> PASSAGE:
------------------------------------------------------------

I'd lean towards the Eukaryotic cell having an origin within Archaea, and thus 
Archaea being paraphyletic without including Eukaryotes (this is essentially 
the Eocyte hypothesis).

I suppose its also valid to argue that Eukaryotes are an offshoot of Eubacteria.

Then you'd have Eubacteria and Archaea as sister clades? and Eukaryotes as a 
union of them

--- On Tue, 5/8/12, David Marjanovic <david.marjanovic@gmx.at> wrote:

> From: David Marjanovic <david.marjanovic@gmx.at>
> Subject: Re: Dinofarts / Sauropod methane emissions
> To: "DML" <dinosaur@usc.edu>
> Date: Tuesday, May 8, 2012, 2:41 AM
> >  There are two main
> hypotheses: (1) That Archaea and Eukarya
> >  (=Eukaryota) are sister taxa, and form a clade to
> the exclusion of
> >  Bacteria (=Eubacteria); (2) That Eukarya arose
> from the amalgamation
> >  of an archaeon and a bacterium, and so is only a
> "secondary domain"
> >  derived from the other two.

------------------------------------------------------------

> DATA SECTION:

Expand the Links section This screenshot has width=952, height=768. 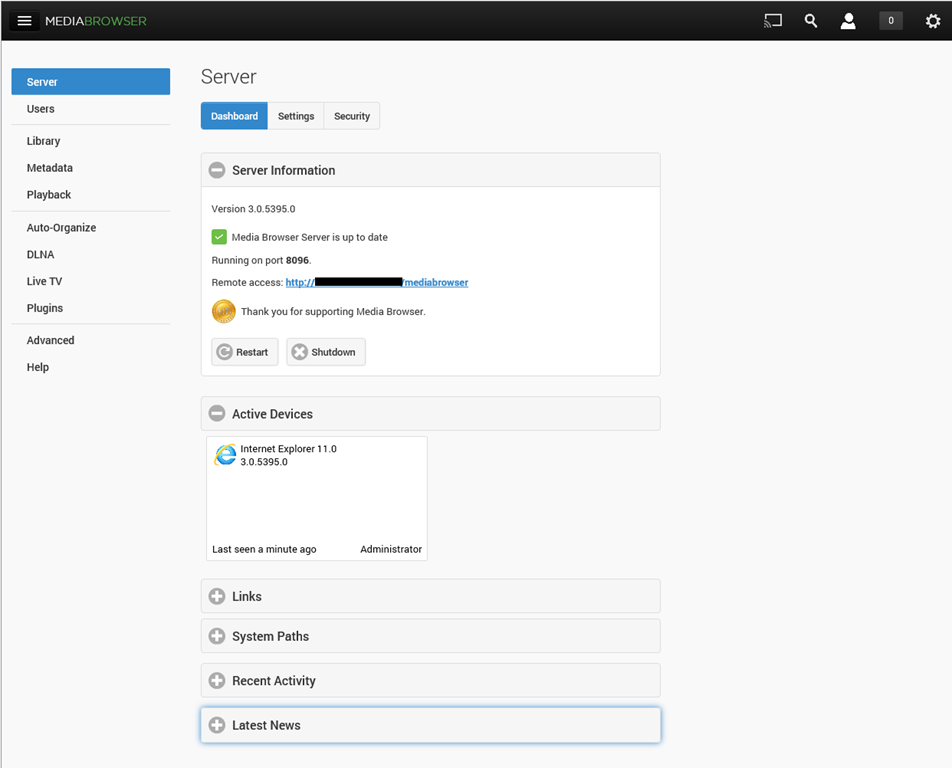pyautogui.click(x=217, y=597)
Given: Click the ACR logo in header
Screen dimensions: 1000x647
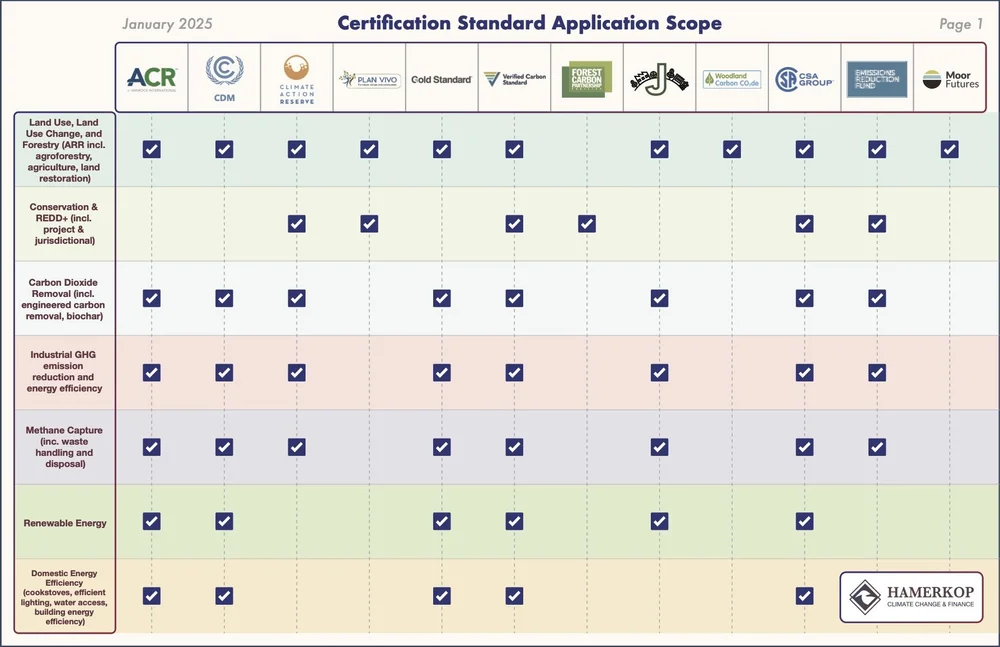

------------------------------------------------------------

> DIRECTIONS: Print the part of the email on Eukaryote origins that opens with the words containing "I'd lean towards" and closes with "offshoot of Eubacteria.". The material comes from a source separate from the email on Eukaryote origins.

> EXERCISE RESULT:
I'd lean towards the Eukaryotic cell having an origin within Archaea, and thus 
Archaea being paraphyletic without including Eukaryotes (this is essentially 
the Eocyte hypothesis).

I suppose its also valid to argue that Eukaryotes are an offshoot of Eubacteria.